■ Tugas Tertulis a
Bisakah Anda mengetik ulang entri apa adanya, mulai dari awal entri sampai baris yang memuat "click(903, 266)", termasuk baris itu sendiri?

■ Kutipan Teks
────────

Widyaiswara Badiklat Edwin Prabowo Bahas Peran Jaksa dalam Pemenuhan Hak Penyandang Disabilitas di Peradilan
JAKARTA – Badan Pendidikan dan Pelatihan (Badiklat) Kejaksaan RI terus menunjukkan komitmennya dalam meningkatkan kapasitas dan sensitivitas aparat penegak hukum terhadap kelompok rentan. Melalui program Diklat Teknis Prioritas Nasional Tahun 2025, Badiklat Kejaksaan RI menyelenggarakan Diklat Peradilan yang Fair (Fair Trial) bagi Penyandang Disabilitas yang Berhadapan dengan Hukum Angkatan IV, yang digelar secara daring pada Kamis (13/11/2025).
Dalam kesempatan tersebut, Widyaiswara
Badiklat Kejaksaan RI, Edwin Prabowo, S.H., M.H., yang juga Jaksa Ahli
Madya, tampil sebagai narasumber dengan membawakan materi berjudul “Peran
Jaksa atau Penuntut Umum dan Petugas Kejaksaan dalam Pemenuhan Hak-hak
Disabilitas yang Berhadapan dengan Hukum.”
Edwin memaparkan secara komprehensif
mengenai tahapan-tahapan penting dalam proses peradilan pidana, mulai dari penyerahan
tahap I dan tahap II, pembacaan surat dakwaan, pemeriksaan saksi dan terdakwa,
pembacaan tuntutan atau putusan, hingga eksekusi serta studi kasus lapangan.
Pemahaman
Hak dan Aksesibilitas Disabilitas
Edwin menekankan pentingnya
pemahaman mendalam bagi Jaksa Penuntut Umum (JPU) terkait kebutuhan aksesibilitas
dan akomodasi yang layak bagi penyandang disabilitas dalam setiap tahapan
proses peradilan.
Ia menjelaskan, apabila status
disabilitas seorang saksi atau terdakwa baru terungkap saat persidangan, maka JPU
dapat memohon kepada majelis hakim untuk dilakukan penilaian personal (personal
assessment) serta mempertimbangkan pendampingan khusus dan akomodasi yang layak
lainnya.
“Jaksa harus peka dan memahami
kebutuhan khusus penyandang disabilitas, baik dari sisi aksesibilitas fisik
maupun komunikasi. Hal ini menjadi bagian dari prinsip peradilan yang adil dan
humanis,” ujar Edwin.

────────

■ Tugas Tertulis b
Tulis ulang bagian teks tentang peran jaksa bagi penyandang disabilitas, mulai dari "Widyaiswara Badiklat Edwin" sampai "pada Kamis (13/11/2025).", dengan "daring" diganti menjadi "luring".

■ Baris Data
────────

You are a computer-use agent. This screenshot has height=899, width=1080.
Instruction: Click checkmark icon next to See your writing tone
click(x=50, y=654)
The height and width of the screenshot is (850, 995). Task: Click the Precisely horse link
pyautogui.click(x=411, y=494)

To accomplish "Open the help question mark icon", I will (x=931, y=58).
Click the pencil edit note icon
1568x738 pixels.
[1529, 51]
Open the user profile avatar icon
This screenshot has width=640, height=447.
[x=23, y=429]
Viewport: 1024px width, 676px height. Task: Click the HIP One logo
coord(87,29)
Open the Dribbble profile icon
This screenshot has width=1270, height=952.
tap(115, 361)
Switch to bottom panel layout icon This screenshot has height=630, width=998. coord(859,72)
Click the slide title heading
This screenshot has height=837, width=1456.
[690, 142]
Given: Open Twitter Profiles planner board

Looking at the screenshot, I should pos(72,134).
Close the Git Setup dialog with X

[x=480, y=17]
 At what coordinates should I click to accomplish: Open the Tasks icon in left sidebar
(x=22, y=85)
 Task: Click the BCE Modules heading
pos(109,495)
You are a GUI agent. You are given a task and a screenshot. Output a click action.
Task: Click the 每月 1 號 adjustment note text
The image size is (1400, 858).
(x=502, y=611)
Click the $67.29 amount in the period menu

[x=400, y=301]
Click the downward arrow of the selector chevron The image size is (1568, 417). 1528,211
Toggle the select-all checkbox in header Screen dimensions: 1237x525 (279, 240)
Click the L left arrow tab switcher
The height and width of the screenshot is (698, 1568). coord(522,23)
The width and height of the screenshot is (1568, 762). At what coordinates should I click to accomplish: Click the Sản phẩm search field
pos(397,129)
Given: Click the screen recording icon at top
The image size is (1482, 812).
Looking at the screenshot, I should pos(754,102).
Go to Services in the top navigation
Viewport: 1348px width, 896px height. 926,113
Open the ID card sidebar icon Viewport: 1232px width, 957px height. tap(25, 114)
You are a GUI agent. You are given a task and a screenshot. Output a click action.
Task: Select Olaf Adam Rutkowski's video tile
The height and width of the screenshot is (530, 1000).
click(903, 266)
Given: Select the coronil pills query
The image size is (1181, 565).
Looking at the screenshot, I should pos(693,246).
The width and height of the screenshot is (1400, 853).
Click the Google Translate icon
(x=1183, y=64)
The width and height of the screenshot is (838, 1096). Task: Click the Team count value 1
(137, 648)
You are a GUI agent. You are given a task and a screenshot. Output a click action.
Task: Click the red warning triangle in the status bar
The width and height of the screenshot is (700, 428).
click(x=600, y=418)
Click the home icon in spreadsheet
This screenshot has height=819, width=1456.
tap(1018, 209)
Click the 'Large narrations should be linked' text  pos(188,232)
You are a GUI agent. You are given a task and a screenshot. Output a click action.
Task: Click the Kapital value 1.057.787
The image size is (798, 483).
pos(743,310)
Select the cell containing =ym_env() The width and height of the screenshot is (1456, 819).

────────

■ Jawaban Lengkap a
You are a computer-use agent. This screenshot has height=899, width=1080.
Instruction: Click checkmark icon next to See your writing tone
click(x=50, y=654)
The height and width of the screenshot is (850, 995). Task: Click the Precisely horse link
pyautogui.click(x=411, y=494)

To accomplish "Open the help question mark icon", I will (x=931, y=58).
Click the pencil edit note icon
1568x738 pixels.
[1529, 51]
Open the user profile avatar icon
This screenshot has width=640, height=447.
[x=23, y=429]
Viewport: 1024px width, 676px height. Task: Click the HIP One logo
coord(87,29)
Open the Dribbble profile icon
This screenshot has width=1270, height=952.
tap(115, 361)
Switch to bottom panel layout icon This screenshot has height=630, width=998. coord(859,72)
Click the slide title heading
This screenshot has height=837, width=1456.
[690, 142]
Given: Open Twitter Profiles planner board

Looking at the screenshot, I should pos(72,134).
Close the Git Setup dialog with X

[x=480, y=17]
 At what coordinates should I click to accomplish: Open the Tasks icon in left sidebar
(x=22, y=85)
 Task: Click the BCE Modules heading
pos(109,495)
You are a GUI agent. You are given a task and a screenshot. Output a click action.
Task: Click the 每月 1 號 adjustment note text
The image size is (1400, 858).
(x=502, y=611)
Click the $67.29 amount in the period menu

[x=400, y=301]
Click the downward arrow of the selector chevron The image size is (1568, 417). 1528,211
Toggle the select-all checkbox in header Screen dimensions: 1237x525 (279, 240)
Click the L left arrow tab switcher
The height and width of the screenshot is (698, 1568). coord(522,23)
The width and height of the screenshot is (1568, 762). At what coordinates should I click to accomplish: Click the Sản phẩm search field
pos(397,129)
Given: Click the screen recording icon at top
The image size is (1482, 812).
Looking at the screenshot, I should pos(754,102).
Go to Services in the top navigation
Viewport: 1348px width, 896px height. 926,113
Open the ID card sidebar icon Viewport: 1232px width, 957px height. tap(25, 114)
You are a GUI agent. You are given a task and a screenshot. Output a click action.
Task: Select Olaf Adam Rutkowski's video tile
The height and width of the screenshot is (530, 1000).
click(903, 266)

■ Jawaban Lengkap b
Widyaiswara Badiklat Edwin Prabowo Bahas Peran Jaksa dalam Pemenuhan Hak Penyandang Disabilitas di Peradilan
JAKARTA – Badan Pendidikan dan Pelatihan (Badiklat) Kejaksaan RI terus menunjukkan komitmennya dalam meningkatkan kapasitas dan sensitivitas aparat penegak hukum terhadap kelompok rentan. Melalui program Diklat Teknis Prioritas Nasional Tahun 2025, Badiklat Kejaksaan RI menyelenggarakan Diklat Peradilan yang Fair (Fair Trial) bagi Penyandang Disabilitas yang Berhadapan dengan Hukum Angkatan IV, yang digelar secara luring pada Kamis (13/11/2025).